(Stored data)
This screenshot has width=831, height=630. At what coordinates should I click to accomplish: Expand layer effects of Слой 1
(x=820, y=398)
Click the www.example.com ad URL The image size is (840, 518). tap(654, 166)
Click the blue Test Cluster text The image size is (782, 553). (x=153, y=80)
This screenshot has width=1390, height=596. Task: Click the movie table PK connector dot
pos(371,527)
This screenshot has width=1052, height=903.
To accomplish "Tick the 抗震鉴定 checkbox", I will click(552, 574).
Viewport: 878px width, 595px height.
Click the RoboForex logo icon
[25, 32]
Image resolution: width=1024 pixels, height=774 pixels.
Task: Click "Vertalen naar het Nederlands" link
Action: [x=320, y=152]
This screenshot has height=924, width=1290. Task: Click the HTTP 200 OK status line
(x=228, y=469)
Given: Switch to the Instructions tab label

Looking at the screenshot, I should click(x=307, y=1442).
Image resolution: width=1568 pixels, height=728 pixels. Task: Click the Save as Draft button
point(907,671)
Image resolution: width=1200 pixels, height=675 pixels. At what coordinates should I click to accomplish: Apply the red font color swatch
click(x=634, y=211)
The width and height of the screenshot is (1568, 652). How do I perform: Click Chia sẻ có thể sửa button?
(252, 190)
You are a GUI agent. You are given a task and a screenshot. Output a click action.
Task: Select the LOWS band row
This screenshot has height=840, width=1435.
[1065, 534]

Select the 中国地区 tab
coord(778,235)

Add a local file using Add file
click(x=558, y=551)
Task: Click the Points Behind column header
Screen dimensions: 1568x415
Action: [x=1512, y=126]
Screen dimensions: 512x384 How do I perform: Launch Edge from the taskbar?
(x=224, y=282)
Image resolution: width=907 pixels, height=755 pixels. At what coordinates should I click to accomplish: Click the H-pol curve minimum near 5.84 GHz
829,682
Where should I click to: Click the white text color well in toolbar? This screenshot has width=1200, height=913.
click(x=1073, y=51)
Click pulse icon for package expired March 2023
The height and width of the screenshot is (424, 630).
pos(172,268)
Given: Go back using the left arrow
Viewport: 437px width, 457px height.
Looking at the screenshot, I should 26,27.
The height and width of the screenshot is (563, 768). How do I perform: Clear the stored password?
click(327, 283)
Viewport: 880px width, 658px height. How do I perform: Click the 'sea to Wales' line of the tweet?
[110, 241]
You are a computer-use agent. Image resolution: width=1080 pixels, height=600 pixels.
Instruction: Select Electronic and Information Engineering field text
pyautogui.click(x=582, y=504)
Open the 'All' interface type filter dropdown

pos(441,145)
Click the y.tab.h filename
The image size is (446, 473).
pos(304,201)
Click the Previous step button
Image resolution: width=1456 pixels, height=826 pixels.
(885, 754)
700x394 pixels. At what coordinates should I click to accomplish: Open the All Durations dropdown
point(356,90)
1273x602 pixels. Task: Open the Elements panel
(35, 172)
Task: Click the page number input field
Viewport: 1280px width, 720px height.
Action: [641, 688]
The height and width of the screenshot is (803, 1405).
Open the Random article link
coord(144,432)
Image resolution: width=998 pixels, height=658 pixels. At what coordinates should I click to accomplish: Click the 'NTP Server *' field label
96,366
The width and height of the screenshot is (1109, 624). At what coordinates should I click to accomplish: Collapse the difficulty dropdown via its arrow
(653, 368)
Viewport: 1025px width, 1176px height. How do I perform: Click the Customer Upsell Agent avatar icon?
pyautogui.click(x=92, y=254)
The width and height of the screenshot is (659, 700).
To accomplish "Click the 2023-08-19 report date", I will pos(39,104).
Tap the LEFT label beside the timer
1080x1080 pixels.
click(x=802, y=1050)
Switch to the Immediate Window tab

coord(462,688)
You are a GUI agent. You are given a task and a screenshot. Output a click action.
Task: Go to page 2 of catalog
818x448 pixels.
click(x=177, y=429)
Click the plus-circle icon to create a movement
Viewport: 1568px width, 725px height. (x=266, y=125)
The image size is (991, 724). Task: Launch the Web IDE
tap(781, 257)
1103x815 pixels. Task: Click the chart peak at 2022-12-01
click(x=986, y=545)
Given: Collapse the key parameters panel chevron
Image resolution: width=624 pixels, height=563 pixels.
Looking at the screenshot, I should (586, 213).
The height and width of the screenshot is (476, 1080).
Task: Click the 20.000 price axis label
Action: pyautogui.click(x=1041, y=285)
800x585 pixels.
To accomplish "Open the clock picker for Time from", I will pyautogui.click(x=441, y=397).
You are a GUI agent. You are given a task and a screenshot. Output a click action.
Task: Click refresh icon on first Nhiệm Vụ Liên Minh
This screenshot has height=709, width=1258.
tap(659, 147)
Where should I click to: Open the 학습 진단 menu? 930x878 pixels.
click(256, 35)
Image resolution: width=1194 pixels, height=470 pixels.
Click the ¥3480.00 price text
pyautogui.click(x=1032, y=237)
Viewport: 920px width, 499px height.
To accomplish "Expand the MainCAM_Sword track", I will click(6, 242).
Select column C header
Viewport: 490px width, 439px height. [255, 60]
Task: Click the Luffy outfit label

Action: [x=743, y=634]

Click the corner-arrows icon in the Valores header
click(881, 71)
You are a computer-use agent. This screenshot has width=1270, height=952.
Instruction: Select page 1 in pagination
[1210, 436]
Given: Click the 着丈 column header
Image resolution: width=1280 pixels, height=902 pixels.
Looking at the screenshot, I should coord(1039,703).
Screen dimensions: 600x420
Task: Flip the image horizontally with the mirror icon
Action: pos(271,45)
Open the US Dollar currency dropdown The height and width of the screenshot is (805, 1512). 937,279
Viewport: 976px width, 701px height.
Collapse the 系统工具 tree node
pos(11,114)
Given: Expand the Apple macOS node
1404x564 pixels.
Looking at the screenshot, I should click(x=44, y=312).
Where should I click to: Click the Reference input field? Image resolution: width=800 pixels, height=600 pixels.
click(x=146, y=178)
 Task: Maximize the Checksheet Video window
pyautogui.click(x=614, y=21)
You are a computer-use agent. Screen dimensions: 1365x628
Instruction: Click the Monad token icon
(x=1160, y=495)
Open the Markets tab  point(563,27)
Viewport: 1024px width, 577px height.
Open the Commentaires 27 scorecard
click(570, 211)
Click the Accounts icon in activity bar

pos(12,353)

• [Exercise description] The lines from the one containing "You are a computer-use agent. Screen" through the last line of the records are the answer; set them down exactly and add nothing.

• [Your solution]
You are a computer-use agent. Screen dimensions: 1365x628
Instruction: Click the Monad token icon
(x=1160, y=495)
Open the Markets tab  point(563,27)
Viewport: 1024px width, 577px height.
Open the Commentaires 27 scorecard
click(570, 211)
Click the Accounts icon in activity bar

pos(12,353)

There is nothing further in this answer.